The amendment which formally abolished slavery came only after a long, destructive war. It shouldn't be as hard to get, say, a federal marriage amendment.
The Constitution will be x-rated for the first time. We'll have to skip reading parts of it to our children. This is a tragedy. The people who are forcing that on us -- just so that we can continue to use the most common legal definition of the word "marriage" -- are despicable. Derrida would be proud.
Think of it this way, and one must never forget how important advance it is over pre-Reformation Europe: we are free to argue about the definition of free will because our Founding Fathers believed that we had the liberty to have differing thoughts about it and still be considered equal before the law.
I have yet to see any evidence that Jacques Derrida thought of anything that wasn't a perversion of Martin Heidegger's thought. In Being And Time, Heidegger deconstructed Western thought and stated that Language is constitutive of Being. The difference is that Heidegger's writing was learned, fruitful, and intellectually honest. (Yes I know the man himself can never be forgiven for accepting a role in the Nazi party.)
bttt - post of the day material.
Bringing in diversity wasn't something the masses requested, nor was the invasion of illegal immigrants. Anyone who stood up to protest was immediately labeled a racist.
That term is one that people fear more than being called agnostic or atheist! Perhaps that is because we have quietly accepted God being segregated from public policy decisions.
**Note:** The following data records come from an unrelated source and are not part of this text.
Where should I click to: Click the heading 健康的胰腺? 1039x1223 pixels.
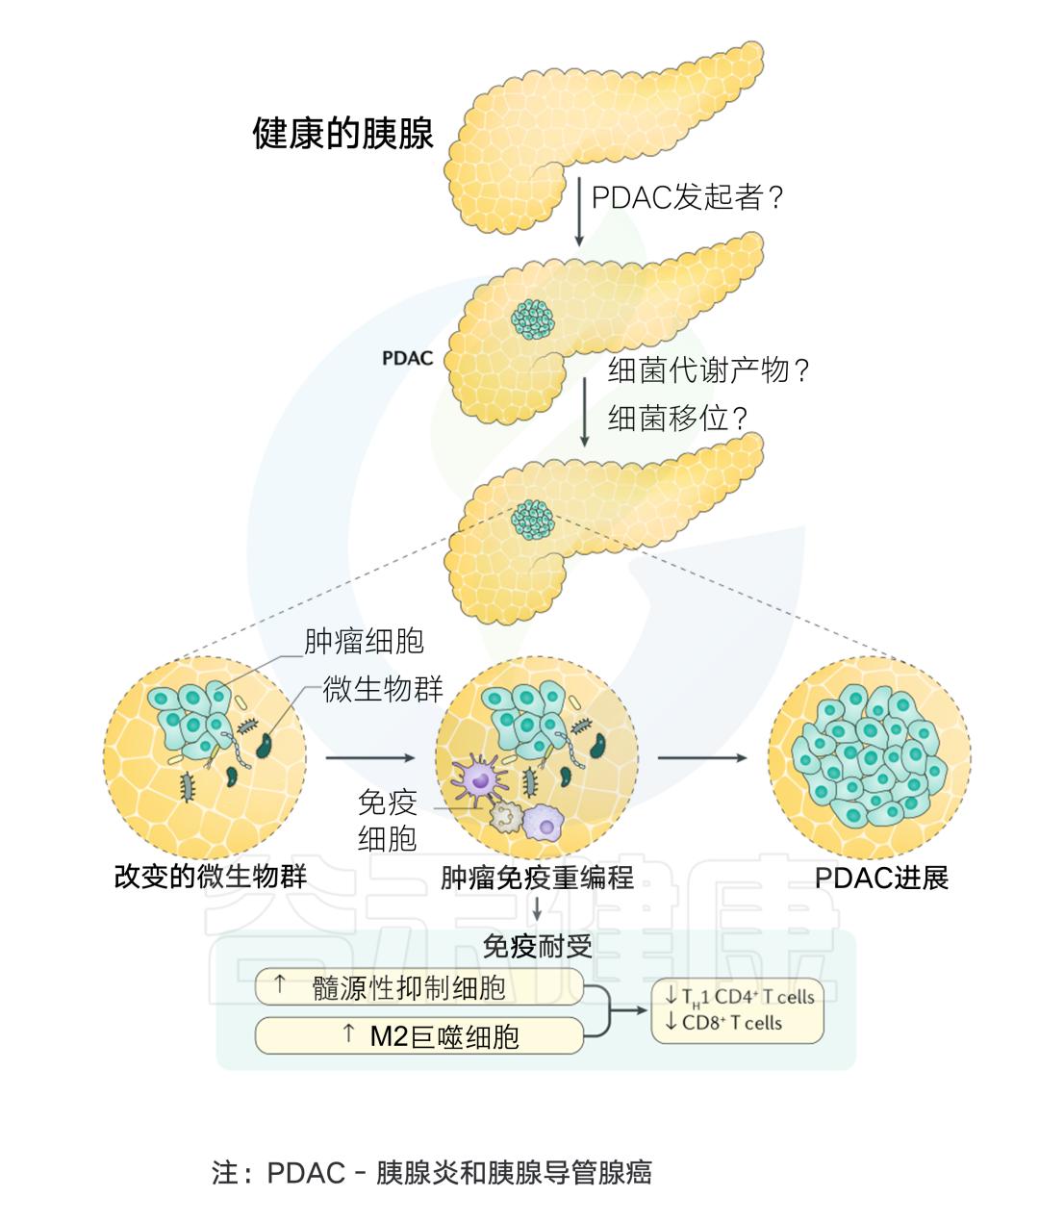point(342,134)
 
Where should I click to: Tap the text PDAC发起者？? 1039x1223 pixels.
point(689,197)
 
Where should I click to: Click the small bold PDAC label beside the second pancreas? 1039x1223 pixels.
point(407,359)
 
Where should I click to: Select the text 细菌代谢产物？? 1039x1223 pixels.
point(710,370)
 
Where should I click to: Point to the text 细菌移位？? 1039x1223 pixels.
point(679,417)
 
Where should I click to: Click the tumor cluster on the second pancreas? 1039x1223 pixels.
point(533,318)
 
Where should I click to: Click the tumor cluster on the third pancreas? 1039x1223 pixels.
point(533,519)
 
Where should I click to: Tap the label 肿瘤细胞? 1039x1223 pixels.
point(364,642)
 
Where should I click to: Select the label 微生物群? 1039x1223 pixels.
point(383,689)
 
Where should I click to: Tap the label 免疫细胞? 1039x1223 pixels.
point(387,820)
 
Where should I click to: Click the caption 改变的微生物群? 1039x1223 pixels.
point(210,878)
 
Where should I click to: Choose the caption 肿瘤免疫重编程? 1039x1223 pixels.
point(537,878)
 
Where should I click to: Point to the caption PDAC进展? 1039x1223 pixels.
point(881,878)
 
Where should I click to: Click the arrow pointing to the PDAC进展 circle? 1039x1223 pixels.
point(702,758)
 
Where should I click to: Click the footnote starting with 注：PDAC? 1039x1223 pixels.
point(431,1172)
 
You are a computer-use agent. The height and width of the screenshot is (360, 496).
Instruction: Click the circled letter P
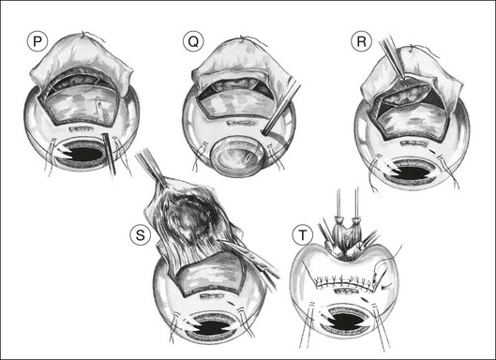tap(37, 42)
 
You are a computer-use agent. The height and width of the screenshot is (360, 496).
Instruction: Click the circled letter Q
tap(193, 42)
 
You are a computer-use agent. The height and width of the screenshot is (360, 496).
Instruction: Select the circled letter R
tap(362, 42)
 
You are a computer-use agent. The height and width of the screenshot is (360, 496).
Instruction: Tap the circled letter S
tap(140, 235)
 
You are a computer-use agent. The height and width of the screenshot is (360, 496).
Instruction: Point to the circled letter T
tap(303, 235)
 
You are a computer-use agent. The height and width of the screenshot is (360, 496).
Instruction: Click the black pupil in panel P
tap(83, 154)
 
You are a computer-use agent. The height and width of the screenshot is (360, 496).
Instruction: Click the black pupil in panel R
tap(412, 172)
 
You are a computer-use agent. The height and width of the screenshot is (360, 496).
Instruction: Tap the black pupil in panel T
tap(346, 321)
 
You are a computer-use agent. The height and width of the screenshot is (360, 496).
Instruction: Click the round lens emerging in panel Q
tap(237, 156)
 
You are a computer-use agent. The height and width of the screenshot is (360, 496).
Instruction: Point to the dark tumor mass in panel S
tap(188, 218)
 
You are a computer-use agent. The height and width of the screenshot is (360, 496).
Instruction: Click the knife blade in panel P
tap(109, 154)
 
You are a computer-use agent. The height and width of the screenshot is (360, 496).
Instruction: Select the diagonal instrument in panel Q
tap(280, 108)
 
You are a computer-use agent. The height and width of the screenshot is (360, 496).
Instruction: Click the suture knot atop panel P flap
tap(83, 34)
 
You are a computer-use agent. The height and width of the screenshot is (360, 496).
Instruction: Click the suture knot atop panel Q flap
tap(242, 39)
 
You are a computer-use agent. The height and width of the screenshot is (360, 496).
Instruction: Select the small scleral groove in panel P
tap(82, 128)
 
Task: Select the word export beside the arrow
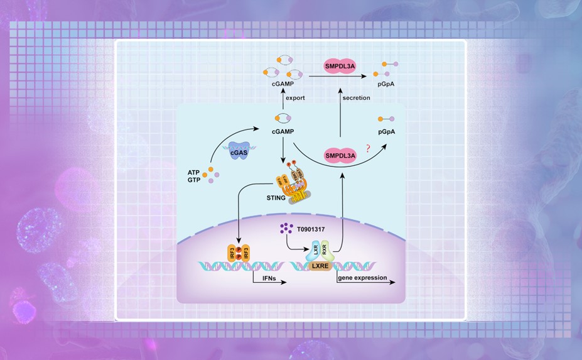[295, 98]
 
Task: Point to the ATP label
[194, 172]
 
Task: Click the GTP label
[194, 180]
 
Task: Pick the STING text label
[276, 199]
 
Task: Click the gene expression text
[362, 276]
I am well known on FR for critiquing the Bush administration which has led to many debates, the majority of which weren't pleasant. My critical thinking of these public employees is considered sinful by many members.
I'm glad to say that my cost for alcohol hasn't increased and I am sleeping as well as I did prior to the debates. My opinion of many people has fallen to new lows, the ones who are obvious followers. I'm glad to see some new leaders come to the forefront. A united front is necessary to keep rabid politicians such as Kerry from residing in the White House but IMO that shouldn't leave President Bush free to do as he wishes.
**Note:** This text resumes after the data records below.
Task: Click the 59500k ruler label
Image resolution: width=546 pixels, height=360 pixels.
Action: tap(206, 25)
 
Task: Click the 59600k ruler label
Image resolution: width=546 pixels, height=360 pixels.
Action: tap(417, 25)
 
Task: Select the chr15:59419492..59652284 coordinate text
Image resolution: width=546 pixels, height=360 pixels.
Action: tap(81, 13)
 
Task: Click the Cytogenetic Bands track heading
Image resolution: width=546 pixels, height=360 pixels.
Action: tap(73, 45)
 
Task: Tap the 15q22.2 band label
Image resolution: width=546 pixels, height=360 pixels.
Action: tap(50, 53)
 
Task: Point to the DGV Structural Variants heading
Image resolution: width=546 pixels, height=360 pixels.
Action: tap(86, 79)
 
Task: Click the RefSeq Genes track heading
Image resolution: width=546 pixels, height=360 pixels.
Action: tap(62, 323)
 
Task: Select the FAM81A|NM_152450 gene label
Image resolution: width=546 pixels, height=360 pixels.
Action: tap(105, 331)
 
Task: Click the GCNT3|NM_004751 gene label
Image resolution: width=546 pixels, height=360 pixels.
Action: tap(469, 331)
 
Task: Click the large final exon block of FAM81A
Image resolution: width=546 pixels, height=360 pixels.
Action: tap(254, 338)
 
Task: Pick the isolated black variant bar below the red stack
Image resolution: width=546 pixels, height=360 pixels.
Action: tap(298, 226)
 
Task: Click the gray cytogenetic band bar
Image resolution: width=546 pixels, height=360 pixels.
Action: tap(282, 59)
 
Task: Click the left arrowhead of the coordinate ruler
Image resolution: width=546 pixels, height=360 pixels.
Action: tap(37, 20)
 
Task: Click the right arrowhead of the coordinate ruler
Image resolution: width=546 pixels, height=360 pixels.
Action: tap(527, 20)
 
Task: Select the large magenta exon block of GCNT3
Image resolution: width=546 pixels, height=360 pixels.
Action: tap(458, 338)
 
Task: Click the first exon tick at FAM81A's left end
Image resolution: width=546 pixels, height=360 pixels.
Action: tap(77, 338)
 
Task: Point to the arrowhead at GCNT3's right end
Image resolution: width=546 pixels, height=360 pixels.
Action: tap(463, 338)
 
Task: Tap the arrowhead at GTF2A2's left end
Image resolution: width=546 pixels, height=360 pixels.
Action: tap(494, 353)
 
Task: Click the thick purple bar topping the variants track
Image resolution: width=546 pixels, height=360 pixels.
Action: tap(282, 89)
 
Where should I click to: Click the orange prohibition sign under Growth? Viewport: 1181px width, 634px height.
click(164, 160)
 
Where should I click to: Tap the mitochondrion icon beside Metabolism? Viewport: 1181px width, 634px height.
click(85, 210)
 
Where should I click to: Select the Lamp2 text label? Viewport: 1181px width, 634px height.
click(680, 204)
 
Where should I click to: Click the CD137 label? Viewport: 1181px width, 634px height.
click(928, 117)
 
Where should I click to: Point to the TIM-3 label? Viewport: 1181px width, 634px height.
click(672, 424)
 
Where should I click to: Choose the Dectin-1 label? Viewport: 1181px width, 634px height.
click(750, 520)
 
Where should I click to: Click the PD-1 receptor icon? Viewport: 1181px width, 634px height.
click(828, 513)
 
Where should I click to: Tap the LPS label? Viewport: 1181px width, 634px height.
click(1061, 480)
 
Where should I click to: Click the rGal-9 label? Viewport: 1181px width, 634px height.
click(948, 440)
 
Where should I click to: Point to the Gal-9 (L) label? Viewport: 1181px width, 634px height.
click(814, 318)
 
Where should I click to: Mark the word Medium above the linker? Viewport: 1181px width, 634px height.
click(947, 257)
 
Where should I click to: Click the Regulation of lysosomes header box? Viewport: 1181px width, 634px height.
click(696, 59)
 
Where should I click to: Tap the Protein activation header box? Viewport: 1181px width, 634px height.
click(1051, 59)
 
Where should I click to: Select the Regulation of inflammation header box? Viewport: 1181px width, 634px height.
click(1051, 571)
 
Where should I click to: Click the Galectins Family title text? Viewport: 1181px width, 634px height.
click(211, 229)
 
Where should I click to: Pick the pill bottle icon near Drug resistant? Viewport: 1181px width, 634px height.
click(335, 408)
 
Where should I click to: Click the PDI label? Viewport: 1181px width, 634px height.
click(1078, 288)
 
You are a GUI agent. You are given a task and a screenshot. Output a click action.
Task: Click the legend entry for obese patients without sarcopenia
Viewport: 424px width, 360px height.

I hope this isn't being too critical of him this close to the election.
A related point on that is the line of descent from Nazism and French fascism to deconstruction. Heidegger and Paul de Man are two of the most famous cases. Georges Battaile also flirted with fascism at times, and his friend Maurice Blanchot helped "rehabilitate" the academic reputations of some Vichy collaborators after the war. Their influence was felt through the Situationists, a neo-Dadaist group which played a significant role in the 1968 revolution that brought deconstruction to prominence in the French university.
On the contrary. The image the Democrat machine wants to project is that due to our zeal, patriots are incapable of self-criticism.
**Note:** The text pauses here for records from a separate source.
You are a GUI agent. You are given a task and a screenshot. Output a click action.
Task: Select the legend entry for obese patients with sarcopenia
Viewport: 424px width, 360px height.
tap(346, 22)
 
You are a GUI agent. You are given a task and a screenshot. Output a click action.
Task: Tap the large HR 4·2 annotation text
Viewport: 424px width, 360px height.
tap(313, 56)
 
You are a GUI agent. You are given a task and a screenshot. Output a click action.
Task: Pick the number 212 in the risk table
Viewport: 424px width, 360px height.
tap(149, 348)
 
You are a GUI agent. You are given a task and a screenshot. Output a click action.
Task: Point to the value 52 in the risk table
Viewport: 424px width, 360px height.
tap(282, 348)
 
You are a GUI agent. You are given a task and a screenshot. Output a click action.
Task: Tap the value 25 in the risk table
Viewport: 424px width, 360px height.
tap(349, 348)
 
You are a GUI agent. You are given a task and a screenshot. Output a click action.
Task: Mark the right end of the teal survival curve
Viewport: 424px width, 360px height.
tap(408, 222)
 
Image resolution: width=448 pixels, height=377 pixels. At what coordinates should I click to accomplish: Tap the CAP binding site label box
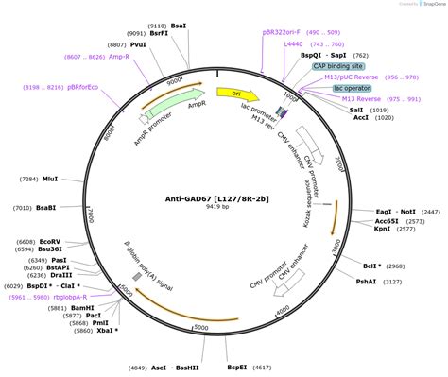(344, 66)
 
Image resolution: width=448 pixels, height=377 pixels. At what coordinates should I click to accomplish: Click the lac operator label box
(351, 88)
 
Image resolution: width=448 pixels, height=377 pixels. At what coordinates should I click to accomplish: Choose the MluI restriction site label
(51, 179)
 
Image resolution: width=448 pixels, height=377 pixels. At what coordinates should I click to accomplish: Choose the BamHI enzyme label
(82, 308)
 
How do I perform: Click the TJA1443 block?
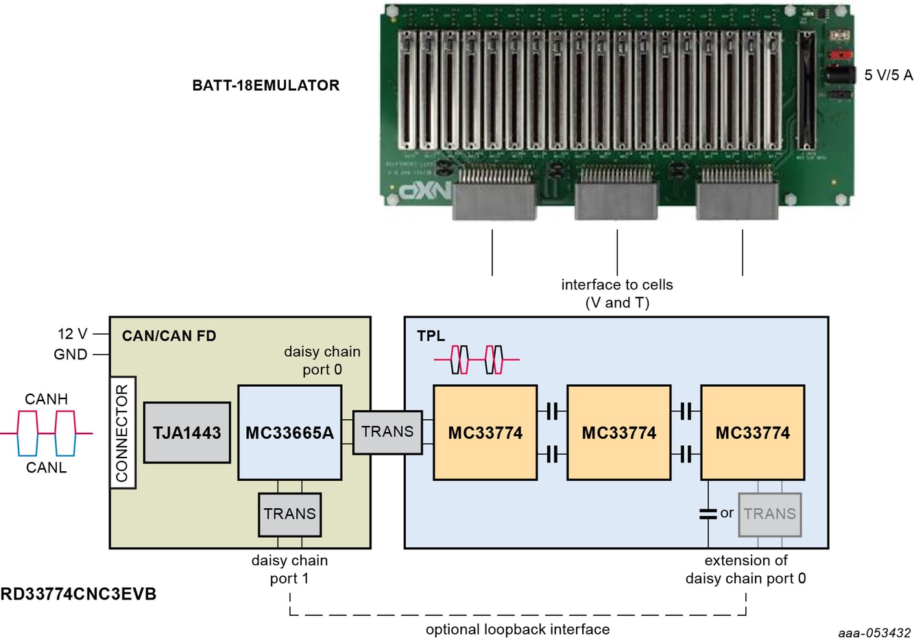tap(187, 433)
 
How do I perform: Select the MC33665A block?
tap(289, 433)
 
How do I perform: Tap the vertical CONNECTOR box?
tap(123, 433)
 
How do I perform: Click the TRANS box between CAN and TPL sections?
tap(387, 432)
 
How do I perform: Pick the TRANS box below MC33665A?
tap(289, 514)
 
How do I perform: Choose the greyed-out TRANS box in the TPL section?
tap(769, 514)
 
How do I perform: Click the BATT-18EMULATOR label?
tap(265, 86)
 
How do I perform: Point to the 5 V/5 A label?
tap(888, 75)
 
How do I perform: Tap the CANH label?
tap(46, 399)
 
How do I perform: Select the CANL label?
tap(46, 468)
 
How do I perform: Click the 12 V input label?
tap(72, 334)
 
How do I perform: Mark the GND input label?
tap(71, 355)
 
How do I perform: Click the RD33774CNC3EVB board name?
tap(78, 594)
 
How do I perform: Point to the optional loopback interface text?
tap(517, 630)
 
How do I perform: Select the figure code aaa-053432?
tap(874, 633)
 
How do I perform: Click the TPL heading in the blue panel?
tap(431, 336)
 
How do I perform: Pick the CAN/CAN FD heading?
tap(169, 336)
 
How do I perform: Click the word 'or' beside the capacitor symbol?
tap(727, 513)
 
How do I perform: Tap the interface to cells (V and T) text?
tap(617, 294)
Because we criticize Ted Kennedy, whose words are invoked by the throat-cutters just hours after he offers them up against our troops in a press conference, we are undemocratic.
We are the only ones left who are democratic. And we criticize. But we are loyal in any opposition we may exhibit.
But they only fell out by 40%.
bump to Fedora's 51
But that would depend on the definition of "what the definition of what is, is" is.